[Top][All Lists]

[Date Prev][Date Next][Thread Prev][Thread Next][Date Index][Thread Index]

Re: Adding use-package to core

From: Stefan Kangas
Subject: Re: Adding use-package to core
Date: Sat, 12 Nov 2022 02:17:08 -0800

Philip Kaludercic <philipk@posteo.net> writes:

> Payas and I can up with the following list
>   1. Get use-package in ELPA
>   2. Complete all documentation
>   3. Prepare documentation in texinfo
>      Will cross that bridge when 2 is done.
>   4. Add all relevant files to emacs.git
>      TBD when 3 is done.
>   5. Ensure everything loads properly
> The first point has been done, but hasn't been finalised.

I didn't follow the discussion, but it seems like adding it to GNU ELPA
is being worked on.  That is good.

But I think one question remains, unless I missed some important part of
the discussion (and please forgive me if I did):

We need to figure out how development will proceed after adding it to
emacs.git.  I see three options:

1. Development will continue as before, in the old repository and forge
   (currently GitHub).  This case is different from Eglot, and AFAIU
   more like cc-mode, org-mode (or previously Gnus):

   - Development mainly takes place externally.
   - When a new version of use-package is released, it is manually
     synched (a.k.a. copied) to emacs.git and committed as basically
     "new version".  [So to read the full git log, one would need to
     clone use-package.git -- we don't preserve it.]
   - Someone needs to be in charge of (presumably manually) synching
     changes in emacs.git back to use-package.git.

2. Development moves to emacs.git wholesale, along the same lines as we
   did with eglot.  This would take more work, and I guess collaboration
   and active interest from John.

3. We wait until we can include GNU ELPA packages in the Emacs
   distribution.  AFAIK, this is not actively worked on, and would in
   practice mean that we just wait until someone steps up to volunteer
   for that (i.e. we effectively do nothing, for now).

On balance, the first option (1) seems to me the best one here, as
use-package development is already quite established externally and it
seems smart to leverage that existing community to our advantage.  The
main advantage we are looking for here is to ship use-package with
Emacs, and we already get that with option 1.

Perhaps, in this case, it also doesn't make sense to make use-package
into a :core package.  We would then just need to worry about synching
the latest version of use-package to emacs.git before releasing a new
version of Emacs.  We would not have to update it all the time just to
get it released on GNU ELPA.

I've CC:ed John in case he has anything to add.

▶ _Required work_:
1 – Answer these questions about the mailing-list message:
(a) What date appears in the message's header?
(b) Under the first option, where does development mainly take place?
(c) Which of the three options does the writer judge to be the best?
2 – Copy the mailing-list message starting at "From: Stefan Kangas" and ending at "when 2 is done.", changing "documentation" to "manual" wherever it occurs.

▶ _Dataset section_:
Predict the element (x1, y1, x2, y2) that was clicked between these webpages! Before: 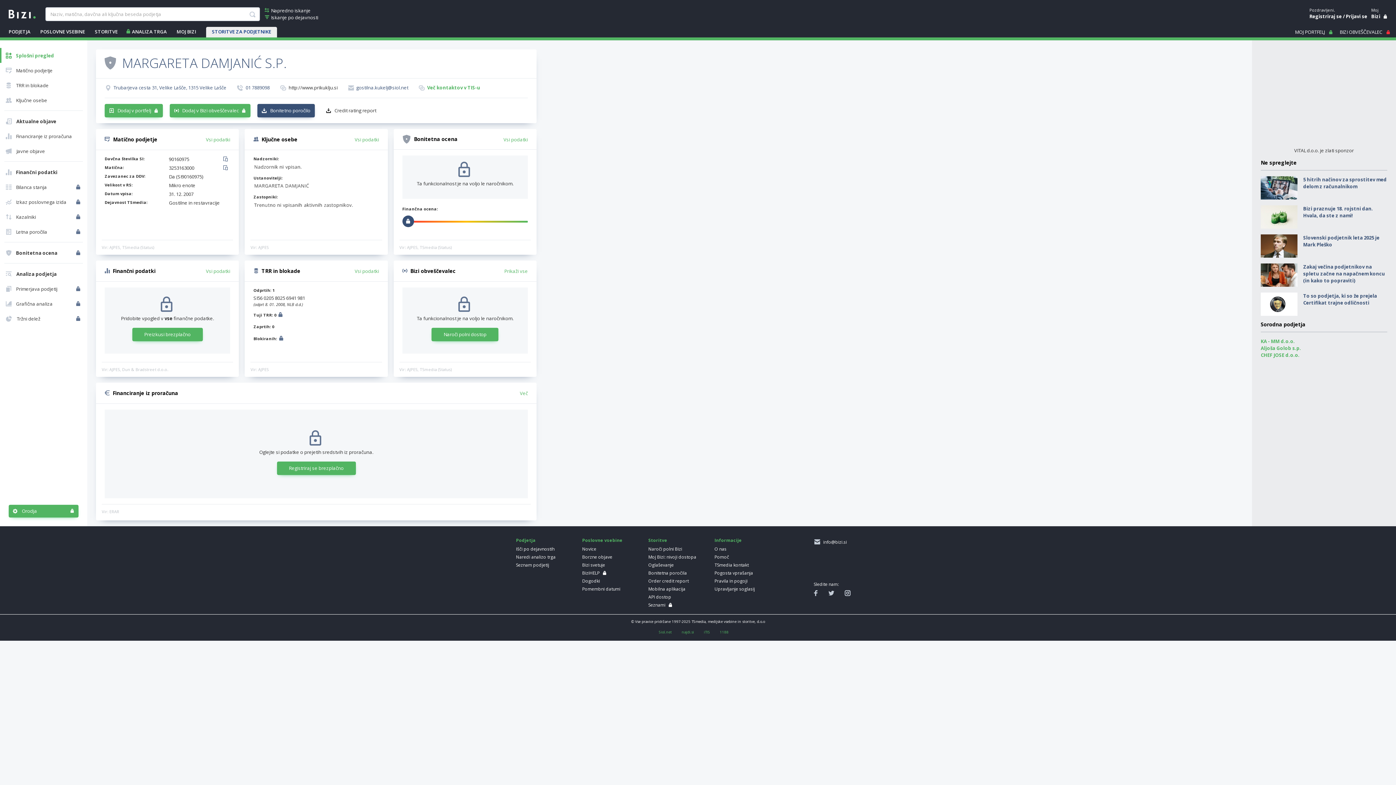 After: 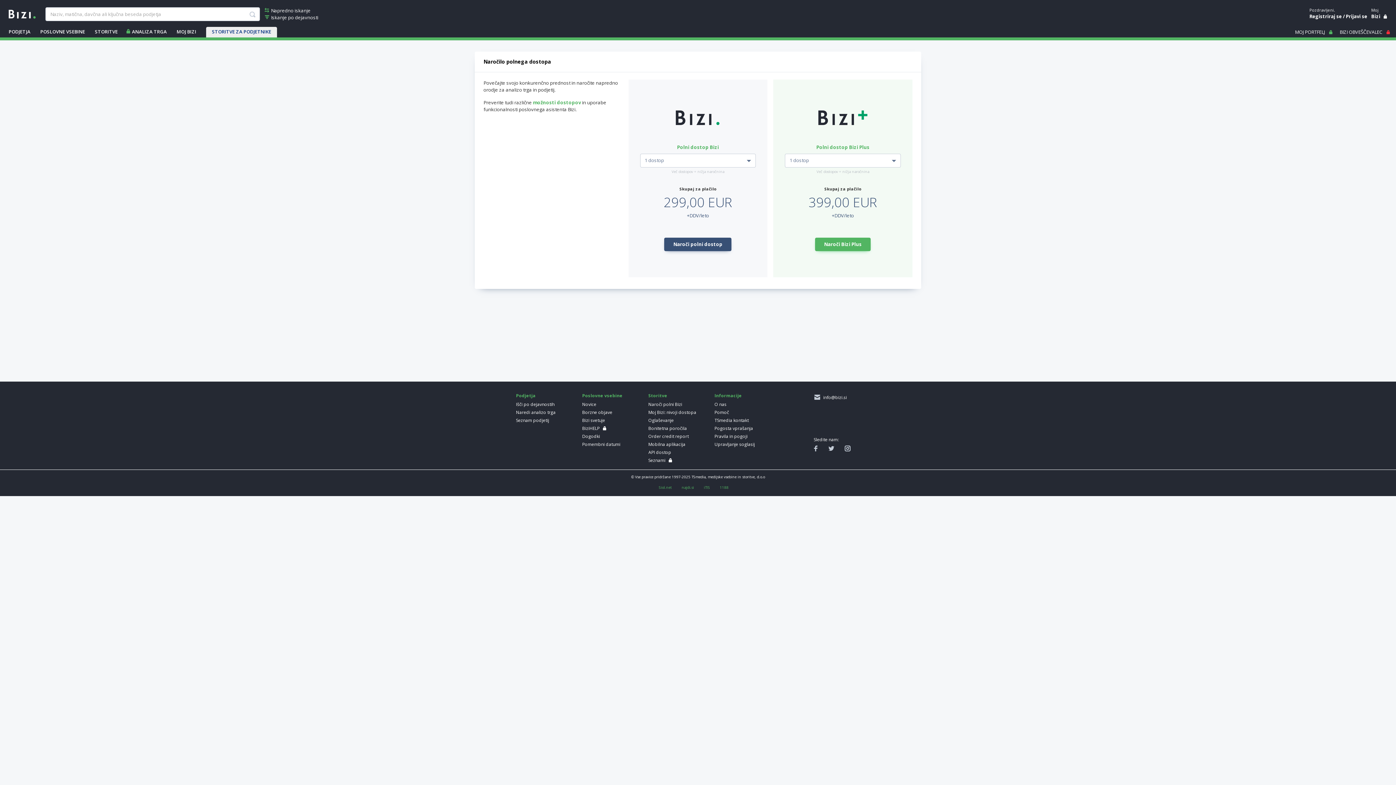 Action: bbox: (1, 224, 75, 239) label: Letna poročila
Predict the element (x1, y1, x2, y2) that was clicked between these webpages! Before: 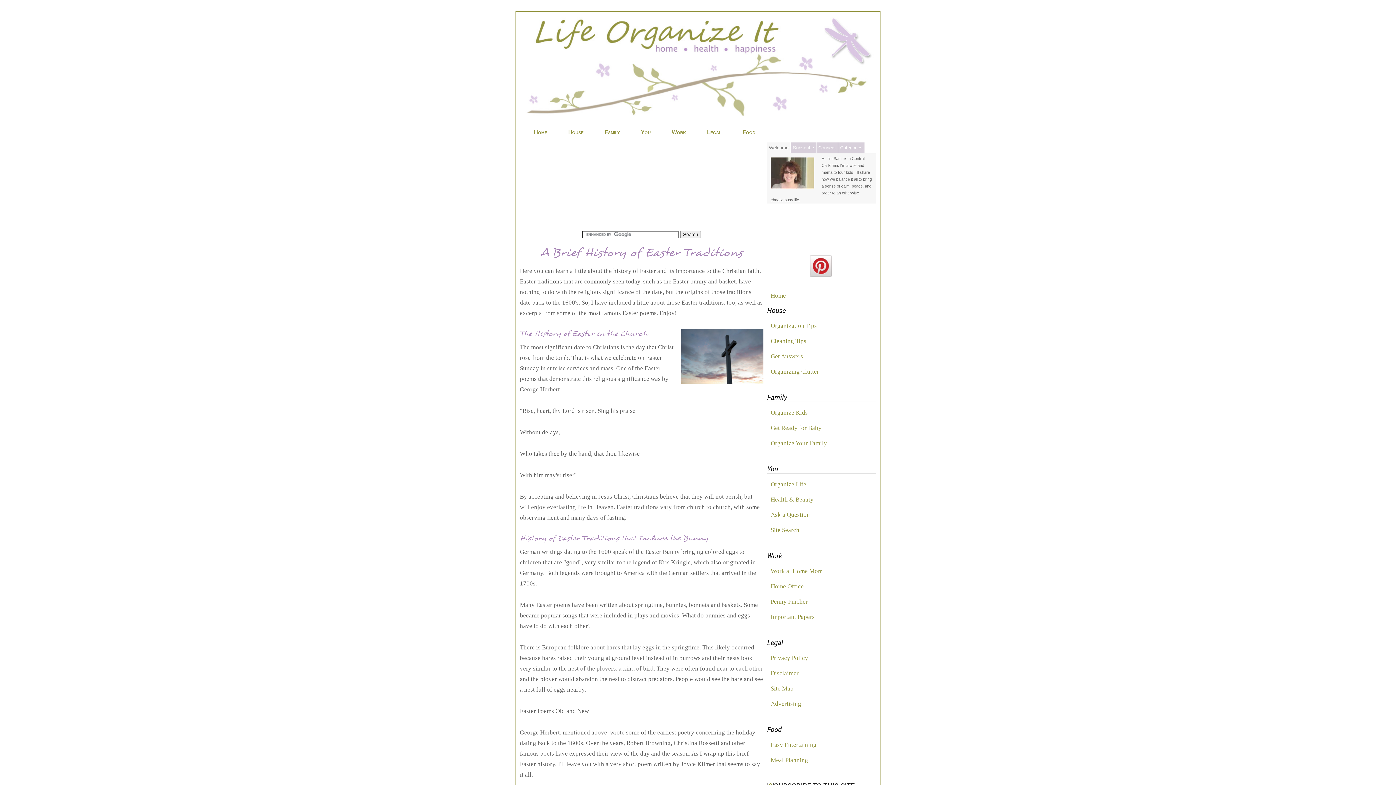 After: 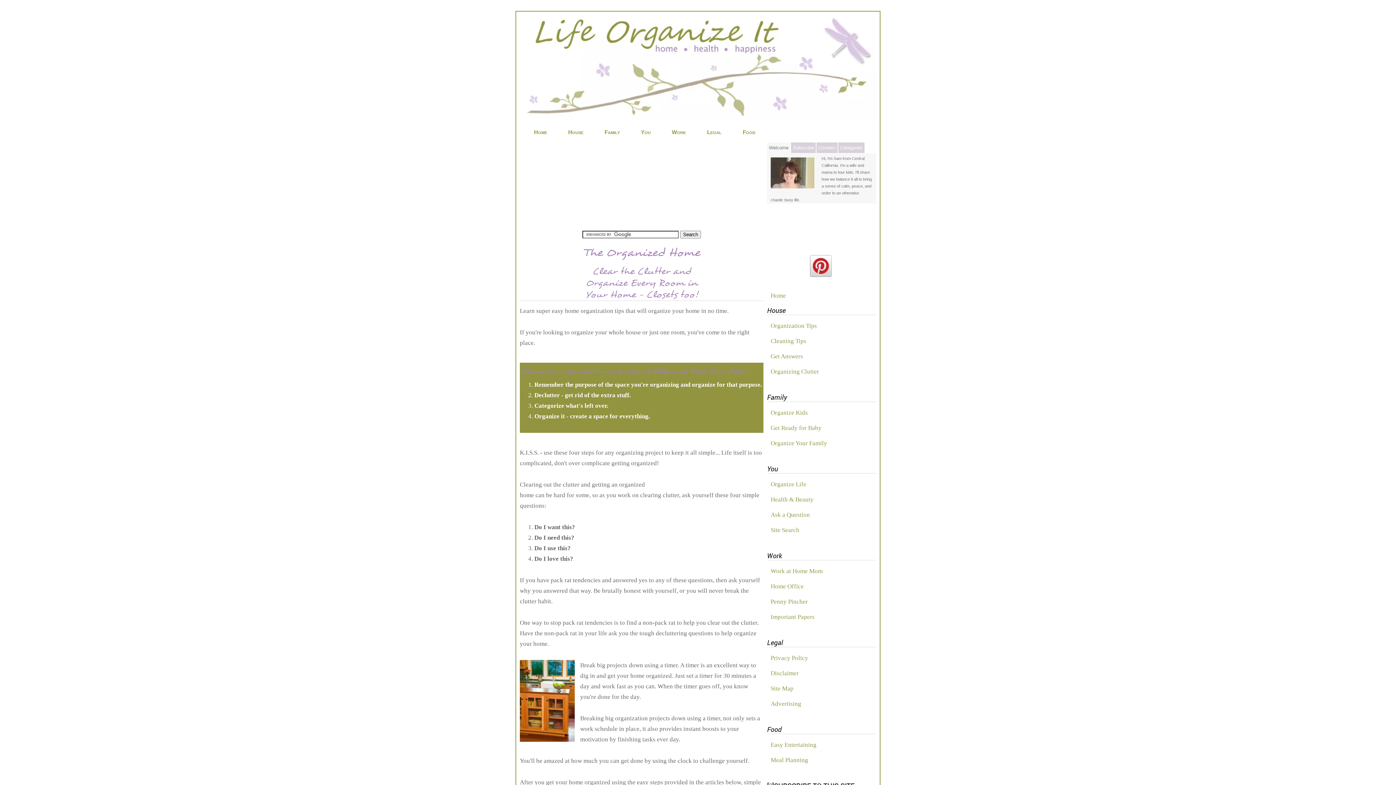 Action: bbox: (767, 318, 876, 333) label: Organization Tips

▶ _Responses to the tasks_:
1 –
(a) Sat, 12 Nov 2022 02:17:08 -0800
(b) Externally, in the old repository and forge (currently GitHub).
(c) The first option (1).

2 –
From: Stefan Kangas
Subject: Re: Adding use-package to core
Date: Sat, 12 Nov 2022 02:17:08 -0800

Philip Kaludercic <philipk@posteo.net> writes:

> Payas and I can up with the following list
>   1. Get use-package in ELPA
>   2. Complete all manual
>   3. Prepare manual in texinfo
>      Will cross that bridge when 2 is done.